TASK PROMPT —
Quote the entries below word for word, everything from the line containing "Given: Sort the Server column with its arrows" down to the line containing "Click the fifth", both of those lines included.

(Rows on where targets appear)
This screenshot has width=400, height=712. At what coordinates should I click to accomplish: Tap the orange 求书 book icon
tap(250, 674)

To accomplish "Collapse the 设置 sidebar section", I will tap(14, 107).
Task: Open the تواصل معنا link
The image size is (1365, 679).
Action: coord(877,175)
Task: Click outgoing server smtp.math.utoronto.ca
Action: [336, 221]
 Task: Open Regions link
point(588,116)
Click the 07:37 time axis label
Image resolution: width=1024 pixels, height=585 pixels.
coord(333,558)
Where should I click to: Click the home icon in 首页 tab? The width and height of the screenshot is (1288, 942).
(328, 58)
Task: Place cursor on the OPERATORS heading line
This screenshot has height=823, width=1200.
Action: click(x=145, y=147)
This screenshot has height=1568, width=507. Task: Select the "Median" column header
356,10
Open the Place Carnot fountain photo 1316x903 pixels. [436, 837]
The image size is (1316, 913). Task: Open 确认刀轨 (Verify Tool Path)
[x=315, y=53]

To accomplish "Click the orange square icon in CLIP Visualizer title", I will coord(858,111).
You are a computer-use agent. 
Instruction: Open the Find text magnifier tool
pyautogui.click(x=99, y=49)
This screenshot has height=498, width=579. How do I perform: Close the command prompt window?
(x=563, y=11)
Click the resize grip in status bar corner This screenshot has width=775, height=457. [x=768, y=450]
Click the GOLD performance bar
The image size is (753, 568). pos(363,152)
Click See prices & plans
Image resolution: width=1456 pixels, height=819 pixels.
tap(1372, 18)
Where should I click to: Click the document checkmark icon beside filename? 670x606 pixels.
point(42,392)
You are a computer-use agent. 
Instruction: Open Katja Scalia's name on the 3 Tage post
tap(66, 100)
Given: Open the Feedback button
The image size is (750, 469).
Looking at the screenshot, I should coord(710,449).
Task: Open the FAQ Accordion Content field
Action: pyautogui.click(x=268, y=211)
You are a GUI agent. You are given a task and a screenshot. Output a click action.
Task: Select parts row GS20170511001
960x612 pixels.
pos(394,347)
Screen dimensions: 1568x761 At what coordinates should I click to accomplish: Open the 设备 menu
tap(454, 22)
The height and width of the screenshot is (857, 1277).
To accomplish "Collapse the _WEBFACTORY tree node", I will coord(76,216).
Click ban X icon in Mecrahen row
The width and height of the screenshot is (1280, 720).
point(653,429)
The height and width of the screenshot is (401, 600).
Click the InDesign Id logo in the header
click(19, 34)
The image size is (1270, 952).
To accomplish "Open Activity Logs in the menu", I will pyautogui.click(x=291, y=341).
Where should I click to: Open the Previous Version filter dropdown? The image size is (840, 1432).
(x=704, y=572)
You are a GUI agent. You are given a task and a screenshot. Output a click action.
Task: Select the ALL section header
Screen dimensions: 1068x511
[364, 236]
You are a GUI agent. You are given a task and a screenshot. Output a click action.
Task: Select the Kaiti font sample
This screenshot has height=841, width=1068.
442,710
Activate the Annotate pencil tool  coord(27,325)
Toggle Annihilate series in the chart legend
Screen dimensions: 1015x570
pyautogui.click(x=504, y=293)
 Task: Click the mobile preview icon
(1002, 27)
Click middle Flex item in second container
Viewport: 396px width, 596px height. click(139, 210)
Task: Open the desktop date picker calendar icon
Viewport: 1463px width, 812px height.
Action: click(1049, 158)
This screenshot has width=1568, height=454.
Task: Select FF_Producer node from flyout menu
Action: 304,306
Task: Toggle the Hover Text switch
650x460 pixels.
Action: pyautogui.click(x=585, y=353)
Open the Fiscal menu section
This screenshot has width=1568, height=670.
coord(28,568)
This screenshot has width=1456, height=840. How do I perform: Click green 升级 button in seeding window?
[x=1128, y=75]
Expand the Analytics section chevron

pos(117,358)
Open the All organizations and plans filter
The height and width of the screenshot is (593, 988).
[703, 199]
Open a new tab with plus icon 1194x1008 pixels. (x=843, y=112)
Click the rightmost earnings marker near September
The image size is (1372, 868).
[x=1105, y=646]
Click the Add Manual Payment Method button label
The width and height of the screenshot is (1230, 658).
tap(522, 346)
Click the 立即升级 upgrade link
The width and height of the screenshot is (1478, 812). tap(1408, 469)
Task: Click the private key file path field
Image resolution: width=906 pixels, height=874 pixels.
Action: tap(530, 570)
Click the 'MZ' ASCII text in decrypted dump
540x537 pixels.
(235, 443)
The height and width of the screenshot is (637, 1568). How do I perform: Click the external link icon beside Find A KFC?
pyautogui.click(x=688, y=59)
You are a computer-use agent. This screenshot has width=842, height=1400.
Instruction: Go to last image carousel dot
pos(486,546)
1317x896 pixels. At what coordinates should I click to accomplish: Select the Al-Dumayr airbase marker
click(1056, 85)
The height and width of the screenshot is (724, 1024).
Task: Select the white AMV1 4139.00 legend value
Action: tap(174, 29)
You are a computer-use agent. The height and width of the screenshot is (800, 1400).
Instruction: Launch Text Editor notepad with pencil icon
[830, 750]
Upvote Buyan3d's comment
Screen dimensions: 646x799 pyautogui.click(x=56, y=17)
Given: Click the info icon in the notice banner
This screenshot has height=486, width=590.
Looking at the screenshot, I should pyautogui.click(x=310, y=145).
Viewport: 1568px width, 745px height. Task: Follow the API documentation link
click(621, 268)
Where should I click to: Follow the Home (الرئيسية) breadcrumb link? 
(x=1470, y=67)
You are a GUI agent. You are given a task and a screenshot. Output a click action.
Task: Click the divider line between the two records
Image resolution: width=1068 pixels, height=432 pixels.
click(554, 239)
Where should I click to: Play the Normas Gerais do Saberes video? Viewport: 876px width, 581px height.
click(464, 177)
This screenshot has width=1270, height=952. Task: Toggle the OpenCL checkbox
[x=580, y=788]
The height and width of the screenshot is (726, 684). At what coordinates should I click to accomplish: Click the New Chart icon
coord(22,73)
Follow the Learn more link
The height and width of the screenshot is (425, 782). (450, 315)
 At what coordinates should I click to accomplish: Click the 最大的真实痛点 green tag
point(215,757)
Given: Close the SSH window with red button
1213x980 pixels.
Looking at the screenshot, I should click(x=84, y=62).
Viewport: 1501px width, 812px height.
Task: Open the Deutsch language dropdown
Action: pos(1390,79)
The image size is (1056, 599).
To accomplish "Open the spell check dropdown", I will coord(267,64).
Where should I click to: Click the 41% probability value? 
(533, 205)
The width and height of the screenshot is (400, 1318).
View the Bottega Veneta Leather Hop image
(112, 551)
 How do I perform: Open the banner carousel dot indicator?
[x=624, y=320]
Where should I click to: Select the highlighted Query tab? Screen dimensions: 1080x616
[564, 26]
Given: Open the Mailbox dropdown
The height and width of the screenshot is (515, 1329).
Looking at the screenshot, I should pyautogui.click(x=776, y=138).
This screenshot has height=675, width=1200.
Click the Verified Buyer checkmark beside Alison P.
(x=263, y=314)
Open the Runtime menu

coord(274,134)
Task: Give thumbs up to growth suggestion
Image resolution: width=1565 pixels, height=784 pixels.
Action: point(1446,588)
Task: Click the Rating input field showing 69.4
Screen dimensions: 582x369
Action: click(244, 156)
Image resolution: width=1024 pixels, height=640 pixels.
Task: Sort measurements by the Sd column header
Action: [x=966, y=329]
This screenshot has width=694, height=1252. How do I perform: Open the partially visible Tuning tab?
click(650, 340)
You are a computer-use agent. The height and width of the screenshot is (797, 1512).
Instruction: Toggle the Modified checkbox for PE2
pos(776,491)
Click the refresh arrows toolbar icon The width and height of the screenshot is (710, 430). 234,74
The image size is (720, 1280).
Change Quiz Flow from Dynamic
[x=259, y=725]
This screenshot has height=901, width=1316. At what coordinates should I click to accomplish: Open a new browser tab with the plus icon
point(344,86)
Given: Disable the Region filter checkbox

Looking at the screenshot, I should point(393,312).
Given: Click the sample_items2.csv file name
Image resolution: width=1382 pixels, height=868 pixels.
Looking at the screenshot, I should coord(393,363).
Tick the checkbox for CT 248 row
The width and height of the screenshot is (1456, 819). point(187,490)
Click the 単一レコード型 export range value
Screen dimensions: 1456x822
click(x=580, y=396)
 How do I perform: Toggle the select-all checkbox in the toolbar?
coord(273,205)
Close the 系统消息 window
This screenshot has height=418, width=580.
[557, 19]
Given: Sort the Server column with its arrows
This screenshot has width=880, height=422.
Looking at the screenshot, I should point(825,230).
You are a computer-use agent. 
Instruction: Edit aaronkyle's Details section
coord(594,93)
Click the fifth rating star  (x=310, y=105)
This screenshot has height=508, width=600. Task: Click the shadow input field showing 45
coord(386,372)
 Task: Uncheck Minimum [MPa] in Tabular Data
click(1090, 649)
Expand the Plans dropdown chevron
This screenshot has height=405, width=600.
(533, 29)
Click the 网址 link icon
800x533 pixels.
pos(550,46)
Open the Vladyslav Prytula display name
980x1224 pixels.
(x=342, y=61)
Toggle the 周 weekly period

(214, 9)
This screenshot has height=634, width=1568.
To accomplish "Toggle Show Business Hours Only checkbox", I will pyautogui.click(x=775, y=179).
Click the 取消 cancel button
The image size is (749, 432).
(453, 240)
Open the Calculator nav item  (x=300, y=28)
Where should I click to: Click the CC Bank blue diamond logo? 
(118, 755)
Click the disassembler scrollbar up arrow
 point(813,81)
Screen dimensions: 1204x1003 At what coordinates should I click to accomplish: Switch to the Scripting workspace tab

ANSWER TO THE PROBLEM —
Given: Sort the Server column with its arrows
This screenshot has width=880, height=422.
Looking at the screenshot, I should point(825,230).
You are a computer-use agent. 
Instruction: Edit aaronkyle's Details section
coord(594,93)
Click the fifth rating star  (x=310, y=105)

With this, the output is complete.